Hodo related the story and gave Hieu the photos.
"He made a special trip up to Qui Nhon," Hodo said. "He went up and visited with Sister Mary and took the pictures."
Through this one-on-one meeting, Xuan Mai realized who Hodo was looking for. Kim had in fact survived the communist takeover, and was now living 20 miles to the north. Her married name was Ha, and she had four children.
"We continued to write letters, and we sent money to Sister Mary who puts it in her bank account and gives it to Kim when she needs things," Hodo said.
Xuan Mai and Ha encouraged him to come and visit.
"When you go to Vietnam, you either go all alone or you go on a battlefield tour, and I don't care about a battlefield tour; I've been there," Hodo said.
He started looking around for someone to accompany him to Vietnam -- someone who was from there and knew the language.
Hodo first asked Lisa Vu's husband, Ted, to go, all expenses paid. He declined the offer, but she knew another possibility.
In 1978 at the age of 12, Vinh Nguyen of Broken Arrow arrived in the U.S. with his brothers after a six-month boat trek. His parents followed a few years later, but his oldest sister remained in Vietnam.

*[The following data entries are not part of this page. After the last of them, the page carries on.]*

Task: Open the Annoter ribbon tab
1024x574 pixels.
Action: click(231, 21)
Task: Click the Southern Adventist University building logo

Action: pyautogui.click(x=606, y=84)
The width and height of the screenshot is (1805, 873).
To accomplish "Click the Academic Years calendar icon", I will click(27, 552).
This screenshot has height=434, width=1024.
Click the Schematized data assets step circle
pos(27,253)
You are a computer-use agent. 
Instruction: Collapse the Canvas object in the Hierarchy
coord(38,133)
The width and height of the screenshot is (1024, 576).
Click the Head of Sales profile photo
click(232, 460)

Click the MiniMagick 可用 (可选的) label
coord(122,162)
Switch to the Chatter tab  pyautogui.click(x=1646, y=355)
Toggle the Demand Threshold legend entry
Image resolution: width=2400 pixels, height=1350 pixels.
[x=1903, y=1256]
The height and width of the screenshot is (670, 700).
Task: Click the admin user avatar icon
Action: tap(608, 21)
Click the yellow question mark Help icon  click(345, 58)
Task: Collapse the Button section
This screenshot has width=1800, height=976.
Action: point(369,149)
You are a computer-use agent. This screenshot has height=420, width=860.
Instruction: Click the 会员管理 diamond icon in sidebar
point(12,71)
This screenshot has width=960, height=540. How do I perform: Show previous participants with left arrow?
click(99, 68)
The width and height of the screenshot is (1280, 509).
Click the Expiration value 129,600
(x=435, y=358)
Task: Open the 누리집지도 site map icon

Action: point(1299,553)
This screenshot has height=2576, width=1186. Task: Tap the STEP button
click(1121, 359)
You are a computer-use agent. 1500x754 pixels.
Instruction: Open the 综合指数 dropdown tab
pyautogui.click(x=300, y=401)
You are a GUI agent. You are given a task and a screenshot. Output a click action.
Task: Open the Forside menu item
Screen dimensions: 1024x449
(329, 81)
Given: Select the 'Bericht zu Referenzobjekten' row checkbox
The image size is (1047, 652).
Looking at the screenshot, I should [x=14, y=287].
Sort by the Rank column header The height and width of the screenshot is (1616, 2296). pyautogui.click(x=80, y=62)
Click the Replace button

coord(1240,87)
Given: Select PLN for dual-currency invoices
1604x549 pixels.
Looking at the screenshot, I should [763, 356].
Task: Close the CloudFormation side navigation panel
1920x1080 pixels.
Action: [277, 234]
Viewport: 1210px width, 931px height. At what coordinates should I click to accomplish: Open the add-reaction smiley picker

Nguyen had always wanted to return to visit Vietnam. He had even discussed the possibility with a cousin, but Nguyen lacked the finances.
"My cousin called one Sunday and wanted me to buy a ticket, and I said no, I can't go," Nguyen said.
"Later that same day Lisa asked if I wanted to go to Vietnam -- it all happened in one day."
Nguyen knew this opportunity was something he couldn't pass up.
The pair spent the months after their initial meeting preparing for the trip, and have since become good friends. Nguyen said returning to Vietnam is not simply about visiting family, but something more.
"I considered Dennis a great guy with a big heart, so to me, I'm just glad to help my friend," Nguyen said.
"I like to help people -- period. That's my heart, that's my goal."
Nguyen, a data analyst at St. Francis Hospital, saved up vacation time and will remain in Vietnam for two weeks after Hodo returns.
While Hodo had no apprehension about traveling to Vietnam, Nguyen had some reservations.
A U.S. citizen, Nguyen said he may experience some problems with the authorities because of his Vietnamese heritage.
Hodo asked Xuan Mai and Ha if there were any items they needed.
The list was simple -- Crest Toothpaste, Pert Shampoo, and American candy.
For Hodo, this trip means the end of a journey that started with a 20-year-old soldier's chance encounter with a child he had never known.
"I spent 30 years wondering how she's doing and thinking I'd like to see her again some day, and now I am."